# Problem to work on:
When the line containing "For every named target in this 1920×1080" is reached, include it and end there; set down verbatim every line before it, starting at the top of the records.

# Data:
——
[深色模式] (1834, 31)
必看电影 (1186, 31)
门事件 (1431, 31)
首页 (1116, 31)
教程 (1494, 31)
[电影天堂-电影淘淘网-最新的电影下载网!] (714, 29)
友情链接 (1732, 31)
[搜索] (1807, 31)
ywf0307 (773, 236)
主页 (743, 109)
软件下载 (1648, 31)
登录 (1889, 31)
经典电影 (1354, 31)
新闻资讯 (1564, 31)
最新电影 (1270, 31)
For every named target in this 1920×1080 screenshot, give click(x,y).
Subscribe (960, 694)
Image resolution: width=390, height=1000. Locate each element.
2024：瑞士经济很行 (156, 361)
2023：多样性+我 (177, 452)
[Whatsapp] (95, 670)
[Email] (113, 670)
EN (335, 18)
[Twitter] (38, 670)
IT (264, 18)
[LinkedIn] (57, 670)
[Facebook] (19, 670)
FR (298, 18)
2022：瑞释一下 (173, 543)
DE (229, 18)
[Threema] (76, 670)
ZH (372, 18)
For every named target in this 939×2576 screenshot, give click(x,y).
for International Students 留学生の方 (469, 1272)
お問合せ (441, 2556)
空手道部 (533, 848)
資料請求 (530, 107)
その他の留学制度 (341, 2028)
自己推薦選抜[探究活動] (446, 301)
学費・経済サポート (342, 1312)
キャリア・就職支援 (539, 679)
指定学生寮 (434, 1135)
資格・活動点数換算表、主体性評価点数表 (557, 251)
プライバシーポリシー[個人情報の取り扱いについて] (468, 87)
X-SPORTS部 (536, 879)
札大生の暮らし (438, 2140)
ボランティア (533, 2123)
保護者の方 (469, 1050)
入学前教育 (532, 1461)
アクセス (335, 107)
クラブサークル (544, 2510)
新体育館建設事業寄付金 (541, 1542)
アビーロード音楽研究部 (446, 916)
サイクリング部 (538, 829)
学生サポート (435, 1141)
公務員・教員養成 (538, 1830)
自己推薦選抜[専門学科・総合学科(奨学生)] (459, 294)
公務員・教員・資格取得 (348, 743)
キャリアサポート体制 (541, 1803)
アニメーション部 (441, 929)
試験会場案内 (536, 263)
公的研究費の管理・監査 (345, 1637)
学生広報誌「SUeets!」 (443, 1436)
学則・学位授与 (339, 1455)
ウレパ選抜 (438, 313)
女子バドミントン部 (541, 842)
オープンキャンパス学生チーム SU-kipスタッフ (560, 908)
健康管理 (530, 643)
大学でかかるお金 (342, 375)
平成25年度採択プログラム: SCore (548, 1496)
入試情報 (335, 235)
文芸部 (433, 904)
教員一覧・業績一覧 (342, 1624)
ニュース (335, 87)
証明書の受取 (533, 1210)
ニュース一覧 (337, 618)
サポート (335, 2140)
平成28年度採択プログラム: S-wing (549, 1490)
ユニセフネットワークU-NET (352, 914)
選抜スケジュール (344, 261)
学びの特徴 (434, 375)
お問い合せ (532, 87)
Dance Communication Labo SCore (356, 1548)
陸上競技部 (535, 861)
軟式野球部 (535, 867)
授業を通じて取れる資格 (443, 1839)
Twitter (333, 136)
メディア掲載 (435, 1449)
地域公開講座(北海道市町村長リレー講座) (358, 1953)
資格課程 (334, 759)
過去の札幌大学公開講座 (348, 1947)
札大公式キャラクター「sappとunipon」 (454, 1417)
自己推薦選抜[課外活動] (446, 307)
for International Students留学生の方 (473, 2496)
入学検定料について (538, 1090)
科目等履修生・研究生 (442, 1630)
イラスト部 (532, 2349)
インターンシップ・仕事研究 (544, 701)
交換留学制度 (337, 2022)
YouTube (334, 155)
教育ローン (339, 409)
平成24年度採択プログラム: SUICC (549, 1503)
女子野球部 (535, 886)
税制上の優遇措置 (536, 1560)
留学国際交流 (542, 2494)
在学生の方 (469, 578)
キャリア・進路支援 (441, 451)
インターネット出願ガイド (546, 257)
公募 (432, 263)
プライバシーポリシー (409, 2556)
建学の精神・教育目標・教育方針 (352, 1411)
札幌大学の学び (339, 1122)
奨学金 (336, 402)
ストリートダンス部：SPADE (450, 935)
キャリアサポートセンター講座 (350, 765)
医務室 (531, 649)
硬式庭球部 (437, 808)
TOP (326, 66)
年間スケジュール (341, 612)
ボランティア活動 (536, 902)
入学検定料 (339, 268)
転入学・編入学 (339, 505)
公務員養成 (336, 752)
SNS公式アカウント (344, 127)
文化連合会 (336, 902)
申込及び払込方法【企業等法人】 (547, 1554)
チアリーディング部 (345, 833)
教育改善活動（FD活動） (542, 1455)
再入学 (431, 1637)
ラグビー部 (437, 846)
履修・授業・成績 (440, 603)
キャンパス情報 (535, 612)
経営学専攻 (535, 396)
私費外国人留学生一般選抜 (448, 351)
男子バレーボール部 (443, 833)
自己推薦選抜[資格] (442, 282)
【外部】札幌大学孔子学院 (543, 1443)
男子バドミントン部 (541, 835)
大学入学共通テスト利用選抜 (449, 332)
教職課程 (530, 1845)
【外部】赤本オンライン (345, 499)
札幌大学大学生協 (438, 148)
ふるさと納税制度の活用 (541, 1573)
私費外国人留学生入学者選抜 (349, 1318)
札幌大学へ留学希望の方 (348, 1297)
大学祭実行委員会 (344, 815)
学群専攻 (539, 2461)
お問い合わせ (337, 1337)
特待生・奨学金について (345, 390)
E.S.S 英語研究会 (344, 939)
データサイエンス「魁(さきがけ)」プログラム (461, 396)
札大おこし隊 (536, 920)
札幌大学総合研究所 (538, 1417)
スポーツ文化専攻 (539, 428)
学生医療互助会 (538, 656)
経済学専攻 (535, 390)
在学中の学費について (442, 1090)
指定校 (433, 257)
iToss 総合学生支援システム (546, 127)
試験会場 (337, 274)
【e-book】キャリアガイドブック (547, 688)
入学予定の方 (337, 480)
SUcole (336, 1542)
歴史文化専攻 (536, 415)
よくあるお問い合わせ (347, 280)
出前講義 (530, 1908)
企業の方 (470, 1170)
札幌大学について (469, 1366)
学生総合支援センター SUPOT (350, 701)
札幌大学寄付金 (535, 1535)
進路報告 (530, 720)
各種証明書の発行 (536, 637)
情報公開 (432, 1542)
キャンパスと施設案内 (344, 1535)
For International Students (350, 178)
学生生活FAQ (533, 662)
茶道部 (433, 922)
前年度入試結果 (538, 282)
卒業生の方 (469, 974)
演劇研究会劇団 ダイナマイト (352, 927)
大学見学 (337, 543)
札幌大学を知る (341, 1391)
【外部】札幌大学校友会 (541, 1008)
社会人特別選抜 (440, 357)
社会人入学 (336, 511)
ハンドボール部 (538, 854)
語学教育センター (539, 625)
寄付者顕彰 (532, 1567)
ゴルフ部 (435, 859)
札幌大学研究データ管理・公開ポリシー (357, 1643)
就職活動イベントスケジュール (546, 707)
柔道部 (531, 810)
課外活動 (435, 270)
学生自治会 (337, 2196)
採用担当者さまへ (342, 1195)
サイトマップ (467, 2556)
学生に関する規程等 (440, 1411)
——
# Result of this task:
[深色模式] (1834, 31)
必看电影 (1186, 31)
门事件 (1431, 31)
首页 (1116, 31)
教程 (1494, 31)
[电影天堂-电影淘淘网-最新的电影下载网!] (714, 29)
友情链接 (1732, 31)
[搜索] (1807, 31)
ywf0307 (773, 236)
主页 (743, 109)
软件下载 (1648, 31)
登录 (1889, 31)
经典电影 (1354, 31)
新闻资讯 (1564, 31)
最新电影 (1270, 31)
For every named target in this 1920×1080 screenshot, give click(x,y).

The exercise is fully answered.